Ballenberg açık hava müzesi, İsviçre’nin her kantonundan bir eski evin her şeyiyle getirilip geniş bir ormanlık alana kurulduğu bir tarih, kültür ve mimari müzeler kompleksidir. Bölge aynı zamanda İsviçre’nin çok önemli bir turizm merkezi sayılır.
Kitabınızda anlattığınız yerlerden biri de meşhur Schilthorn. Buradan da kısaca bahsedebilir misiniz, mesela bu meşhur yerde fiatlar nasıldır?
Teleferikle Schilthorn’a gidiş geliş 108 Franktır. 007 James Bond filminin ilk serisinin bir kısmının çevirildiği yerdir. Hatta restoran ve bazı alt yapıların yapımı İngilizler tarafından üstlenilmiş. Böylesine muhteşem bir manzaraya hakim bir zirvenin dönen restoranında bir yemek 25 ila 30 Frank, bir kahve 5 Frank, bira 7 Frank civarıdır. Alkollü içkilerse markası ve kalitesine göre değişkendir. Yani bu zirvede yemek ve içecekler için ödenecek fiyatlar, çok büyük bir fark içermez.

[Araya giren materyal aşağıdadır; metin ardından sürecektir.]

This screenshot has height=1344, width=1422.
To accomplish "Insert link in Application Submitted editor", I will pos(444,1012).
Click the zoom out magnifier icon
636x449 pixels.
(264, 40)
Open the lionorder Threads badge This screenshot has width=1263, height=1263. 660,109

Daha doğrusu, ortalama bir İsviçre yemeği veya içeceği her yerde hemen hemen aynıdır.
Televizyonda İsviçre’yi tanıtan programlara denk geldiğinizde “Aaa, burayı hiç görmedim” dediğiniz oluyor mu?

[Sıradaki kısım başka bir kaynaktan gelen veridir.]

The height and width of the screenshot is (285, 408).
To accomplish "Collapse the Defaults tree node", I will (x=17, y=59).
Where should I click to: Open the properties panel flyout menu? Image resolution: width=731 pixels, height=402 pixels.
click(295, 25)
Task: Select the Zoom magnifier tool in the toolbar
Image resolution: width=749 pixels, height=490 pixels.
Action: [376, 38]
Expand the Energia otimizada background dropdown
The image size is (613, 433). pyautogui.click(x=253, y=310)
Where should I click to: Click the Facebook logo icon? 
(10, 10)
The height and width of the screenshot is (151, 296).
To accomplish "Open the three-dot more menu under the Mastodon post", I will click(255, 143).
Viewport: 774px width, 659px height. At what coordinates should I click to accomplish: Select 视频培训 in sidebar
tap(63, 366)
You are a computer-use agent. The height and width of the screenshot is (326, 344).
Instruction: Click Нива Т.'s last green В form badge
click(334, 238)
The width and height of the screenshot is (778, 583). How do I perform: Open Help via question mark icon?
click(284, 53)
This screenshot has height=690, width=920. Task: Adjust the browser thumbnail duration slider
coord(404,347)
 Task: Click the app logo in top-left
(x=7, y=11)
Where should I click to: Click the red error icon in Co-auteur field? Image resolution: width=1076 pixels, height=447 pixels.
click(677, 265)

Olmaz mı! İsviçre küçük ama birçok bakımdan imkan ve altyapı sorunlarını çözerek, insanlığın hizmetine sunulmuş zenginliklerle dolu bir ülke.
Siz İsviçre’yi her mevsim gezen, görüntüleyen bir insansınız. Bu harika ülke hangi mevsimde gezilmeli sizce?
Kayakseverler için hiç kuşkusuz kış, çağlayan ve şelale zenginliğini merak edenler için ilkbahar, iyi bir gezi, sakin bir tatil için yaz…. Ve tabii ki renklerin çılgınlığını merak edenler için sonbahar mevsimi en ideal olandır.
Alp Dağlarında en iyi görüntüyü yakalamak isteyenlere siz hangi noktaları önerirsiniz?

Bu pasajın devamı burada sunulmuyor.